Will (Ben Foster) and his teenage daughter, Tom (Thomasin Harcourt McKenzie), live off the grid in “Leave No Trace.” (SIFF)

Will (Ben Foster) and his teenage daughter, Tom (Thomasin Harcourt McKenzie), live off the grid in “Leave No Trace.” (SIFF)

‘Trace’ draws acute portrait of father-daughter relationship

Debra Granik’s terrific film shows how a young woman emerges from her parent’s influence.

The first thing that strikes you in “Leave No Trace” is the density of the Pacific Northwest forest — all that enveloping greenness. People live in these woods, swallowed up by the choking undergrowth.

And that’s the way they want it. The movie’s title, usually employed as an anti-littering motto, refers to a main character’s desire to vanish from society, to exist on his own terms and then disappear.

The forest in question is actually a park just outside Portland, Oregon; it’s close enough to walk into the city for supplies. The disappearing man is Will (Ben Foster), a veteran with some degree of PTSD.

What complicates his retreat from the world is his fierce bond with his teenage daughter Tom (Thomasin Harcourt McKenzie, a New Zealander), who lives with him in the woods. They hunker down in their tent, build fires when they need to, and stay out of sight. The end of this idyll coincides with Tom’s wistful desire to have a more normal, settled life — a life that would be unbearable for her father.
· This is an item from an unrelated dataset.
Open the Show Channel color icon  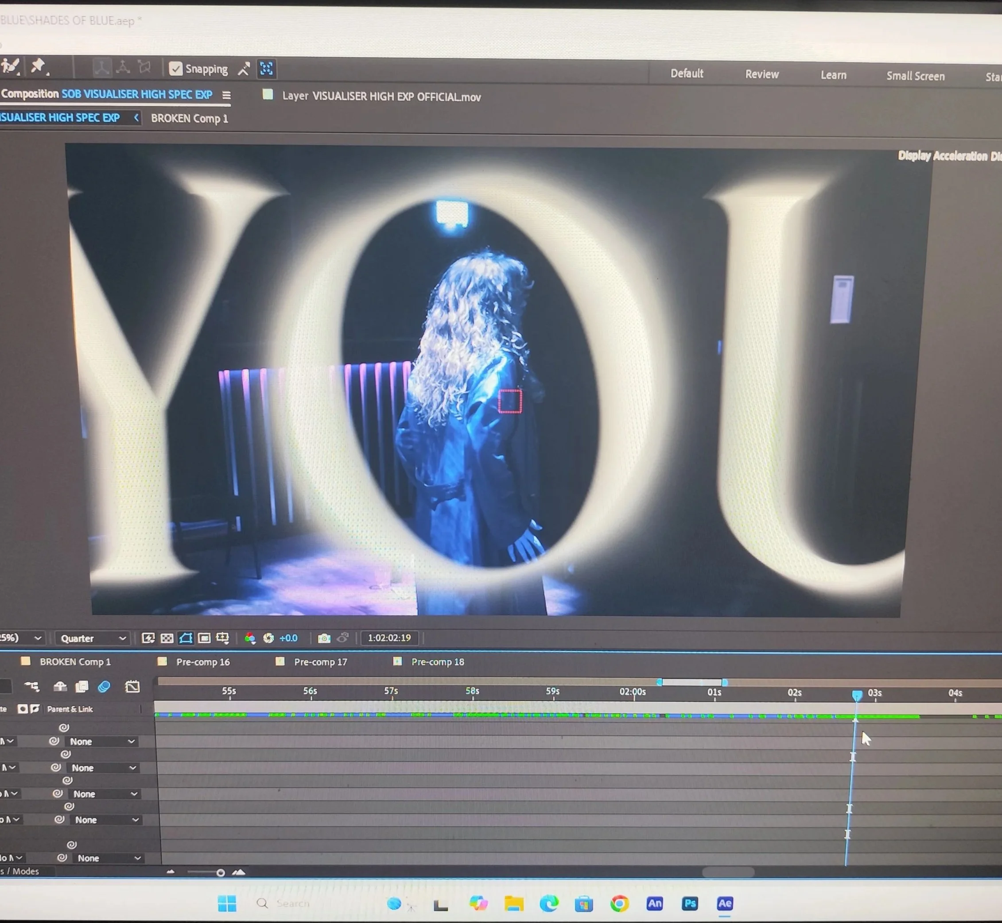click(x=250, y=638)
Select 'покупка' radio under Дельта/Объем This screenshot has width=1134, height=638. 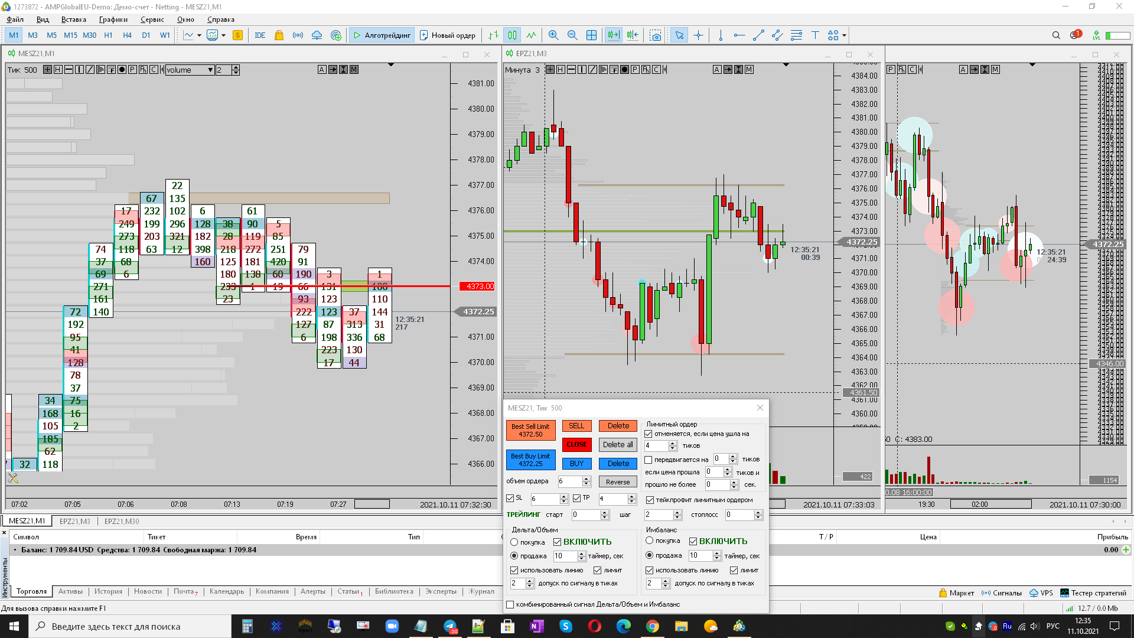click(x=514, y=542)
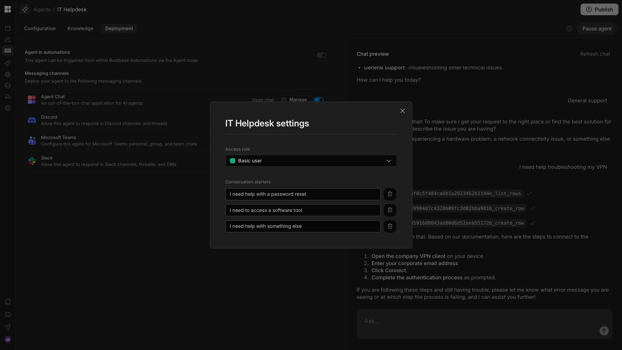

That’s the gist of Debra Granik’s first narrative feature since “Winter’s Bone” (2010), the strikingly original American folk classic that brought a then little-known Jennifer Lawrence to prominence. Granik and producer (and Seattle native) Anne Rosellini adapted Peter Rock’s novel “My Abandonment” and, while the story’s outcome may never really be in doubt, the beautifully observed details of this heroine’s journey are heartbreaking.

For instance, a lesser movie would have created villains out of the Portland bureaucrats who process homeless people, administering IQ tests and temporarily separating father and daughter. But here, they’re human beings doing their difficult jobs; decent people, actually. Everybody means well, and that makes the situation sadder.

When Will and Tom are “placed” at a prefab rural house, we’re not meant to sneer at the situation. For Tom, it’s a wonderfully stable, clean home.

But Will can’t hack it. The job handed him is honest work, and yet … he’s cutting down Christmas trees at a farm. What could be more remote from his need to be swaddled by the forest than this industrial method of harvesting holiday decor?

This pain is deep-set in Foster’s performance, which — given his scarcity of dialogue — he expresses mostly through his eyes. In his high-pitched early work, Foster was a real Roman candle, but in recent years (“Hell or High Water,” for instance), he’s evolved into a very effective under-actor.

“Leave No Trace” is really about Tom, who wrestles with her loyalty to her father and her obvious need for a roof and walls. In McKenzie’s wonderful performance, Tom is wary about expressing her wants, but you can see the little glimmers of hope and relief flash across her face when she thinks they might settle.

It’s a terrific portrait of how personality emerges in a young person; some of Tom’s manner is clearly modeled after her father’s stoicism, yet her own distinctiveness tries to break out.

At one point Tom tells her dad, “Same thing that’s wrong with you isn’t wrong with me,” to which he answers simply, but completely, “I know.” This movie distills its purpose in small, precise helpings; like someone living off the land, it’s terribly specific about its choices. Each one counts.

“Leave No Trace” (4 stars)

A traumatized veteran (Ben Foster) and his teenage daughter (Thomasin Harcourt McKenzie) live in the forest outside Portland, Oregon — a situation that can’t last. This heartbreaking new film from Debra Granik (“Winter’s Bone”) is a terrific look at how a young person emerges from her parent’s influence, a story without real villains, just a tough situation for everybody involved.